Need to know: measuring performance

Describe the key factors used to measure employee performance – formally and informally.

Most businesses will have formal, business specific, measurement criteria that are linked to the company’s key indicators and business goals – you will probably be aware of how your company is measuring performance in this respect.

Formal measures will constitute part of the performance management process and will be more or less specific, depending on the company, but they might include things such as customer satisfaction in an external facing role, or run rates in a factory. An HR person needs to know and understand these key measures, to ensure that they understand individual and team performance

It is vital that HR people also understand the informal criteria that managers might use.

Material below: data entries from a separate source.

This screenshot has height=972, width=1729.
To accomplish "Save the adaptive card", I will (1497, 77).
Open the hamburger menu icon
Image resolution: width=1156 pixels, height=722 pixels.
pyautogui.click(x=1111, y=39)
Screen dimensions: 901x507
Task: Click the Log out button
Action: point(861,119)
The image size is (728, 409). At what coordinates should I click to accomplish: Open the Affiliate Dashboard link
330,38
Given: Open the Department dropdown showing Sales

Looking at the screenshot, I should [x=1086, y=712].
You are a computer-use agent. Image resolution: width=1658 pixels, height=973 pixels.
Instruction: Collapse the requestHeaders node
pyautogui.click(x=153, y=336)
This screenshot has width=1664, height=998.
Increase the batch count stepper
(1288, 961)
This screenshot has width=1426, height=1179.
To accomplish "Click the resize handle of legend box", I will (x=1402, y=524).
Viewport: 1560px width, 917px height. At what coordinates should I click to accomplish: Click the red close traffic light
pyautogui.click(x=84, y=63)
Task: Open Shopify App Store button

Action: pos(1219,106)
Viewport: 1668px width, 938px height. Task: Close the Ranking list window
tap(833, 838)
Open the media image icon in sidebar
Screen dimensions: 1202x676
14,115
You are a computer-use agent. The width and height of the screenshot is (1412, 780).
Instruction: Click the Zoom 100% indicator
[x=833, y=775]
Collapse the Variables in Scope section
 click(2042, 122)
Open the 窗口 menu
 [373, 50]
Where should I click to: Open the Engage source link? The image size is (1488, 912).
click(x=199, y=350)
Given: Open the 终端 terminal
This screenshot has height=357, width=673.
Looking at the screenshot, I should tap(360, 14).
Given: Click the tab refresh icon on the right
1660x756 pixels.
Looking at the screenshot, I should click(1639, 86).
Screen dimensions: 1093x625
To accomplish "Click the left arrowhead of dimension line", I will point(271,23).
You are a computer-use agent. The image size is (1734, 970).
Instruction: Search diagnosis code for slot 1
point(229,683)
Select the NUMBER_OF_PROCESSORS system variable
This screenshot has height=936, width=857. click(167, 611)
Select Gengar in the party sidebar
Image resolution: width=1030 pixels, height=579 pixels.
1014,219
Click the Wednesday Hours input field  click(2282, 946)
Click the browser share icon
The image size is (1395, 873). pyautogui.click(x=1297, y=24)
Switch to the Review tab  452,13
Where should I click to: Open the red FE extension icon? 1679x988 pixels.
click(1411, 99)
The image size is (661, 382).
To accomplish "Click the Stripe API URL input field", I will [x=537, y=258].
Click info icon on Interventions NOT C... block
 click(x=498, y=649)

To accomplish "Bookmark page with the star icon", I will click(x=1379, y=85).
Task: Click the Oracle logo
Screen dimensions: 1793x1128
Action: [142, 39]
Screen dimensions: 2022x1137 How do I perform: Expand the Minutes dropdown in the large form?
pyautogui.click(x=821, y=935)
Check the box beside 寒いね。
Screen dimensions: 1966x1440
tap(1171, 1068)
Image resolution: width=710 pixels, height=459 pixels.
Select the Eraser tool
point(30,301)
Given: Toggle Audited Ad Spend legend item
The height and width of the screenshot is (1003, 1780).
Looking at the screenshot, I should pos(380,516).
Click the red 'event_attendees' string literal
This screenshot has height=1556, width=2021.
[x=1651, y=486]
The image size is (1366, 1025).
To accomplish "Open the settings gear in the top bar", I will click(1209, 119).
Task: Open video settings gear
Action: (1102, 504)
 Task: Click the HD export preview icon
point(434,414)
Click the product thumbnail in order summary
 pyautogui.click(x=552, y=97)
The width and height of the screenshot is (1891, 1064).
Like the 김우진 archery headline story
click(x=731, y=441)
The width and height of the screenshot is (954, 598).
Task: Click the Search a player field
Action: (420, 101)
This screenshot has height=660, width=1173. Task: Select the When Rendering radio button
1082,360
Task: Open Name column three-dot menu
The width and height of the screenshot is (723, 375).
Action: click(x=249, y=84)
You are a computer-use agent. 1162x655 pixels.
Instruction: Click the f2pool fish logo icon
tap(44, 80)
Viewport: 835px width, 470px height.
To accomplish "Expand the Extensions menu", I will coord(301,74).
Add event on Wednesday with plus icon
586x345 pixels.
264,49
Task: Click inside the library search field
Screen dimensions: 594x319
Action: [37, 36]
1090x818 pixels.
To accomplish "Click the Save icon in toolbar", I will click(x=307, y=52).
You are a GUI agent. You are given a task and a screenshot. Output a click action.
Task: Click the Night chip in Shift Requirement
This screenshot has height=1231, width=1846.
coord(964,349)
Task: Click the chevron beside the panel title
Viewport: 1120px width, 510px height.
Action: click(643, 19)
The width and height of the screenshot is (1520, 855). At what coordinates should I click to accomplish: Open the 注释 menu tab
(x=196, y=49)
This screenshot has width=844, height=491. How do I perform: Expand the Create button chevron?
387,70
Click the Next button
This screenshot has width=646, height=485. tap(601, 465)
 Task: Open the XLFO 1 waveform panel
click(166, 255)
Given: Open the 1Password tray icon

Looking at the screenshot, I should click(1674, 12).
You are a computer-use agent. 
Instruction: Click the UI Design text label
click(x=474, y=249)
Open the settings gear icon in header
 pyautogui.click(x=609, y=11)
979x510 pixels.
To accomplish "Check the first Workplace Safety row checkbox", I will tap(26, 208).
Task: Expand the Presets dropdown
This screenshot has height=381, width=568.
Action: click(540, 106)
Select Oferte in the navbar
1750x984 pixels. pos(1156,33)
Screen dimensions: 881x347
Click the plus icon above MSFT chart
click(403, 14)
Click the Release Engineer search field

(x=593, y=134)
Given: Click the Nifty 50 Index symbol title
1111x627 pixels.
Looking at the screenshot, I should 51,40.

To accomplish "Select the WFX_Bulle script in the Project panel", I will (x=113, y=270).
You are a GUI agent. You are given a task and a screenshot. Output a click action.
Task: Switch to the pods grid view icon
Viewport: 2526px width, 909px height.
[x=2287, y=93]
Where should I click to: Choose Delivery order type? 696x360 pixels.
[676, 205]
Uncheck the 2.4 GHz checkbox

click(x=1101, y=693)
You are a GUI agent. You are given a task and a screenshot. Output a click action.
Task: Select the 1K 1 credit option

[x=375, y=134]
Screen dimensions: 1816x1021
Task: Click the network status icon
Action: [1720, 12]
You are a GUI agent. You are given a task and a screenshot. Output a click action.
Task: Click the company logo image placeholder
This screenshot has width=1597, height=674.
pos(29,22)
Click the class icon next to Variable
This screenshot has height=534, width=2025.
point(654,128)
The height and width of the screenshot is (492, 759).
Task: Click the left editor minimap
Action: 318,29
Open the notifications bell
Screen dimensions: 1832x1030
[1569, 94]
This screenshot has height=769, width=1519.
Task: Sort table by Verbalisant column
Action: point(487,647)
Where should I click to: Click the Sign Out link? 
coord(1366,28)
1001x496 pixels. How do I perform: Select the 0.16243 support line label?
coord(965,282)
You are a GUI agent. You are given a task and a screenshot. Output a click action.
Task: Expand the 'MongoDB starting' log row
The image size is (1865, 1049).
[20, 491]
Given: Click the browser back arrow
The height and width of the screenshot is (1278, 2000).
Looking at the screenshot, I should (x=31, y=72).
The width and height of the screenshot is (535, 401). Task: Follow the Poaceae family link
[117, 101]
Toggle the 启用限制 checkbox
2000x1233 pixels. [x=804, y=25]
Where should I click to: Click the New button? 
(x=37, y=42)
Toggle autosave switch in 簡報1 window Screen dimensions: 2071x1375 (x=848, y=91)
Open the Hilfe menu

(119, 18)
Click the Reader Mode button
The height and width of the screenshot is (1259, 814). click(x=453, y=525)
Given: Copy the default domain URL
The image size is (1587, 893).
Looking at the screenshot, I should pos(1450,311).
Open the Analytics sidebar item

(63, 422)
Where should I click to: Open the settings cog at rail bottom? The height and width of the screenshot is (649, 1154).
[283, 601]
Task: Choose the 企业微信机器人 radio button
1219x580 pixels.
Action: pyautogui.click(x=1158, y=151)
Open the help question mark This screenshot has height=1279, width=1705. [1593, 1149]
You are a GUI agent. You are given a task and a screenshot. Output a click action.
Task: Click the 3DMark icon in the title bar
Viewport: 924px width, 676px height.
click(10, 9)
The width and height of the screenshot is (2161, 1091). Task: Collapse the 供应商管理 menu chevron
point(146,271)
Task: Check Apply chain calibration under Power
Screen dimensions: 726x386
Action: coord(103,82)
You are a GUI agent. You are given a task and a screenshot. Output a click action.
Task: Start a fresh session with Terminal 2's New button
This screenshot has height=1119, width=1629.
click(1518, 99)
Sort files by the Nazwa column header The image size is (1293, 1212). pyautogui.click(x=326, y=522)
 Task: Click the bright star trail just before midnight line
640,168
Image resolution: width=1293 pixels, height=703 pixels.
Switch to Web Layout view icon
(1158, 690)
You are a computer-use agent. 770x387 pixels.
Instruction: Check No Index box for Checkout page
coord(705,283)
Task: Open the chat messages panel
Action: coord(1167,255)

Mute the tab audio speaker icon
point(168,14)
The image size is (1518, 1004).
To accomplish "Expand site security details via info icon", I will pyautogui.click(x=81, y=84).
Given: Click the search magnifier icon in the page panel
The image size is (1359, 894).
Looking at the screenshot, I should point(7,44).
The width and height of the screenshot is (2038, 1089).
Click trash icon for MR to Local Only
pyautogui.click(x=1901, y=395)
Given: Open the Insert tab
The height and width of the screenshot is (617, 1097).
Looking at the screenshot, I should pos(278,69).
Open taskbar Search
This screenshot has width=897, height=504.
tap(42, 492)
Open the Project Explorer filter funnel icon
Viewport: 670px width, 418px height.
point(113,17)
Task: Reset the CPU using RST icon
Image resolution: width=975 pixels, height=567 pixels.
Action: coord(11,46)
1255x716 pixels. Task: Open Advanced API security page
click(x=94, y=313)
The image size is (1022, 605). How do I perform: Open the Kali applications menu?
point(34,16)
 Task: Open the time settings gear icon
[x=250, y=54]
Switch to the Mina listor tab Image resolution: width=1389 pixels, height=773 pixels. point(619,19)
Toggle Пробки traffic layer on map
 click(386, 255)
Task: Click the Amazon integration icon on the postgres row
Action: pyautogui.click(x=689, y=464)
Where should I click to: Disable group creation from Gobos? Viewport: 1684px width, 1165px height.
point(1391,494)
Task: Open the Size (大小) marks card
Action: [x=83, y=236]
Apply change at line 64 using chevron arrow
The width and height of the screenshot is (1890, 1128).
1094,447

Informal measures are often more important in terms of people being promoted or rewarded and so we should ask questions like: What would someone get praised for in your organisation? What would someone be criticised for? We also need to understand how these informal measures are implied in the formal process ‘yes they’re good at meeting targets but they’re difficult to get on with’, or ‘yes they’re a good contributor but they’re always late to meetings’.

Informal measures make the review process difficult to manage, as different managers will use different informal measures. HR needs to be good at spotting these measures by both observing how people talk about employees in terms of performance, and by asking good questions.

You will find that if you have a manager who particularly applies informal measures, you will have employees who are cynical about the performance management process, or in the worst cases you might see increased grievances from staff who thought that they were doing the right things and displaying the right behaviours and yet weren’t rewarded for them.

Understanding the informal measures your business uses will enable you to know what is really going on. Use that knowledge to challenge behaviour that’s bad for business and use your influence more intelligently by looking at what’s really happening, rather than just at the theory of what should be happening.